→ **Requirement**:
According to the Mannerism Stakes article, which two races did the mare Mannerism win?

++++ Reading passage

Mannerism Stakes
- Class: Group 3
- Location: Caulfield Racecourse
- Inaugurated: 1988
- Race type: Thoroughbred
- Sponsor: Catanach's Jewellers (2026)

Race information
- Distance: 1,400 metres
- Surface: Turf
- Qualification: Mares four years old and older that are not maidens
- Weight: Set weights with penalties
- Purse: $200,000 (2026)

= Mannerism Stakes =

The Mannerism Stakes is a Melbourne Racing Club Group 3 Thoroughbred horse race for mares aged four years old and older, held under Set Weights conditions with penalties, over a distance of 1400 metres at Caulfield Racecourse in Melbourne, Australia in late February.

==History==

The registered race is named after Mannerism, who won the 1991 Australasian Oaks and 1992 Caulfield Cup.

===Name===
- 1989-1994 - The Fashion Stakes
- 1995-2014 - Mannerism Stakes
- 2015 - Premier Signs Stakes

===Grade===
- 1988-1992 - Listed race
- 1993 onwards - Group 3 race

===Distance===
- 1996-1997 – 1411 metres

===Venue===
In 1996 and 2023 the event was held at Flemington Racecourse.

==Winners==

The following are past winners of the race.

++++++++
++++ Records provided

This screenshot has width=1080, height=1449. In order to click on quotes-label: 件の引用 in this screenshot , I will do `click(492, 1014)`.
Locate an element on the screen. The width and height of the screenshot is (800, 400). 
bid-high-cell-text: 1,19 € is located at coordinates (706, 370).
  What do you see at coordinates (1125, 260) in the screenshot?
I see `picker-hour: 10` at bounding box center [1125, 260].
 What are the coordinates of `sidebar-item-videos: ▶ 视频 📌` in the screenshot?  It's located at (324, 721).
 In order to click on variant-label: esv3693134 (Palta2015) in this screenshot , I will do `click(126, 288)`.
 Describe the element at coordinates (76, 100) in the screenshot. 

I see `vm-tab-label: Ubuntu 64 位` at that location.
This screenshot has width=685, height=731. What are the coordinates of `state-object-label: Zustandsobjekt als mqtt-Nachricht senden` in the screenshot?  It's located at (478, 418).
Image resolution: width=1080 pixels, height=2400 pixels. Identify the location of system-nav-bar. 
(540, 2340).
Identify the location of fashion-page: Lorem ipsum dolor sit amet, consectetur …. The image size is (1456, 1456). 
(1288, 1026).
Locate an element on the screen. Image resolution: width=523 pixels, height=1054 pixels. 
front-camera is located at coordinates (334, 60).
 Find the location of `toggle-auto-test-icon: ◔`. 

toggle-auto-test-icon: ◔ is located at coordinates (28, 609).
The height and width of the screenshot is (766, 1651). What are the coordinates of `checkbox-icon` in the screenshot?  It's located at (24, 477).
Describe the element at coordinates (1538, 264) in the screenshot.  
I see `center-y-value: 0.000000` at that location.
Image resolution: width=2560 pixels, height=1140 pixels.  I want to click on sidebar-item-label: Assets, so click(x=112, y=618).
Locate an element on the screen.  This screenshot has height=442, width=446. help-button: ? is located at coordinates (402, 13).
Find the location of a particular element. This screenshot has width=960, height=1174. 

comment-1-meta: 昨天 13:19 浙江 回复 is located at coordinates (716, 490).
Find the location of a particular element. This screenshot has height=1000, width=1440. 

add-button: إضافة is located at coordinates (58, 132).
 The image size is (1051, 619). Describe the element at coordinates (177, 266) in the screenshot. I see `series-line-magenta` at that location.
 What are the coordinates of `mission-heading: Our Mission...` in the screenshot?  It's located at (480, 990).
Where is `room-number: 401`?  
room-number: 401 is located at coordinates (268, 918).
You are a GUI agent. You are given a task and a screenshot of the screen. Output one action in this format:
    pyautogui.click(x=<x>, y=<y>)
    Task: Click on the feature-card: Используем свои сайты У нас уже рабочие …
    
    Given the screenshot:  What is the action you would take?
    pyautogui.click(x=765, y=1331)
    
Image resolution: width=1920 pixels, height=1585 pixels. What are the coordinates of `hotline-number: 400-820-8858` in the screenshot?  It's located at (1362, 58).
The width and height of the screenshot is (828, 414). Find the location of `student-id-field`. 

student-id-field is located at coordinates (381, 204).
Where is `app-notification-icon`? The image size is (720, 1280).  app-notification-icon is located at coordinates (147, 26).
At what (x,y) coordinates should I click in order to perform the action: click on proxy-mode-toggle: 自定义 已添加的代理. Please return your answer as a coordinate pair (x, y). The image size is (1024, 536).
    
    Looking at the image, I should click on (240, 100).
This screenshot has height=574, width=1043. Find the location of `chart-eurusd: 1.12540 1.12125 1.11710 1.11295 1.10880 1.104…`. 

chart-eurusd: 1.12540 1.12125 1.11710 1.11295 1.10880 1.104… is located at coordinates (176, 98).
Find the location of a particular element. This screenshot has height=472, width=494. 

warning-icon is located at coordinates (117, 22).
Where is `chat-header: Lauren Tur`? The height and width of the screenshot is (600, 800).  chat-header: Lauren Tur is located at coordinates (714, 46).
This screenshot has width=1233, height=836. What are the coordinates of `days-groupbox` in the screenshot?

++++++++

→ **Result for this exercise**:
Mannerism won the 1991 Australasian Oaks and the 1992 Caulfield Cup.